PROBLEM DETAILS
Retype the stretch of rows from the line containing "Where should I click to: Click" through the line containing "Looking at the screenshot, I should (190, 43).", keeping every character unchanged.

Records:
========================

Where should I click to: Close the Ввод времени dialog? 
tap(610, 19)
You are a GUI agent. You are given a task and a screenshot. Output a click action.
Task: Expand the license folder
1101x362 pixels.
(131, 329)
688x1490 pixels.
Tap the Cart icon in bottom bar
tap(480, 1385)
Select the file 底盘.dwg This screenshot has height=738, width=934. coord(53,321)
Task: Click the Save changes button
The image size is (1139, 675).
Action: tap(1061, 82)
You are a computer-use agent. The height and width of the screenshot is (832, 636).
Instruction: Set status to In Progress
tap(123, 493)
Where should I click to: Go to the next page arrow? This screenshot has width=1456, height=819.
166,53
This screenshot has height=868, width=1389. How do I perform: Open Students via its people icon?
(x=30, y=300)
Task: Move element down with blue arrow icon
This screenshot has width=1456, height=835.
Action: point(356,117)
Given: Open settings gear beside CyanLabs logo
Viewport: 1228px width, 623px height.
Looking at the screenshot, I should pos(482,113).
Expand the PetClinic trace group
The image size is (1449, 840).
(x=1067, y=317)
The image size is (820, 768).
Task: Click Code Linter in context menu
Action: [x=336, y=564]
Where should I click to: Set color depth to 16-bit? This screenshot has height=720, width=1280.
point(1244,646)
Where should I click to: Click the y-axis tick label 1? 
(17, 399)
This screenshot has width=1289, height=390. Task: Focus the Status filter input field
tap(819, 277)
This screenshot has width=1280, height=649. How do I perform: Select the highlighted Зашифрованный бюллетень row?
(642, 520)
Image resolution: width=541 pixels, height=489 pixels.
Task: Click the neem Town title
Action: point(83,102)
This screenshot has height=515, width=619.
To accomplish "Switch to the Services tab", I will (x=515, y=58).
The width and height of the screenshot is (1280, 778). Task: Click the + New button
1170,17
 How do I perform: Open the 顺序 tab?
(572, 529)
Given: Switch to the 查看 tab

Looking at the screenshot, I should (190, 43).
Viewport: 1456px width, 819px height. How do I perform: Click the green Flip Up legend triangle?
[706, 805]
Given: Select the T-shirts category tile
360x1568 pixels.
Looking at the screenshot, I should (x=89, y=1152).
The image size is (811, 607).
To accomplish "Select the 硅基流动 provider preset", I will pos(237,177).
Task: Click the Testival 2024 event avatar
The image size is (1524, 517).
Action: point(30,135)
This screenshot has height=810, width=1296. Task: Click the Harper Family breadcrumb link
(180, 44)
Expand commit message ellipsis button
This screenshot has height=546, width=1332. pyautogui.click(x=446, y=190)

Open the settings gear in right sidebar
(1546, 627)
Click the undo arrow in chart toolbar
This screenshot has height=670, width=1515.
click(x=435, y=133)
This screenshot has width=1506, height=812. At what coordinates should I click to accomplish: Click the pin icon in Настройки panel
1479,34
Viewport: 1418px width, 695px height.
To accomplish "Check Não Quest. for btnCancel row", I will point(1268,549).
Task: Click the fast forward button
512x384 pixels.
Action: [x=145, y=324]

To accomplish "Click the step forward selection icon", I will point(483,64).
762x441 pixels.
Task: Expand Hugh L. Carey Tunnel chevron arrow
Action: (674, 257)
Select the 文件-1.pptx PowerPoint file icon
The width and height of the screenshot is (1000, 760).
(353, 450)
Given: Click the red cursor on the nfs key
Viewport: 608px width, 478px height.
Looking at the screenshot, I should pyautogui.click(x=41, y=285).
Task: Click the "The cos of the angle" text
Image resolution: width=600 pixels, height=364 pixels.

========================

SOLUTION TO THIS TASK
Where should I click to: Click the y-axis tick label 1? 
(17, 399)
This screenshot has width=1289, height=390. Task: Focus the Status filter input field
tap(819, 277)
This screenshot has width=1280, height=649. How do I perform: Select the highlighted Зашифрованный бюллетень row?
(642, 520)
Image resolution: width=541 pixels, height=489 pixels.
Task: Click the neem Town title
Action: point(83,102)
This screenshot has height=515, width=619.
To accomplish "Switch to the Services tab", I will (x=515, y=58).
The width and height of the screenshot is (1280, 778). Task: Click the + New button
1170,17
 How do I perform: Open the 顺序 tab?
(572, 529)
Given: Switch to the 查看 tab

Looking at the screenshot, I should (190, 43).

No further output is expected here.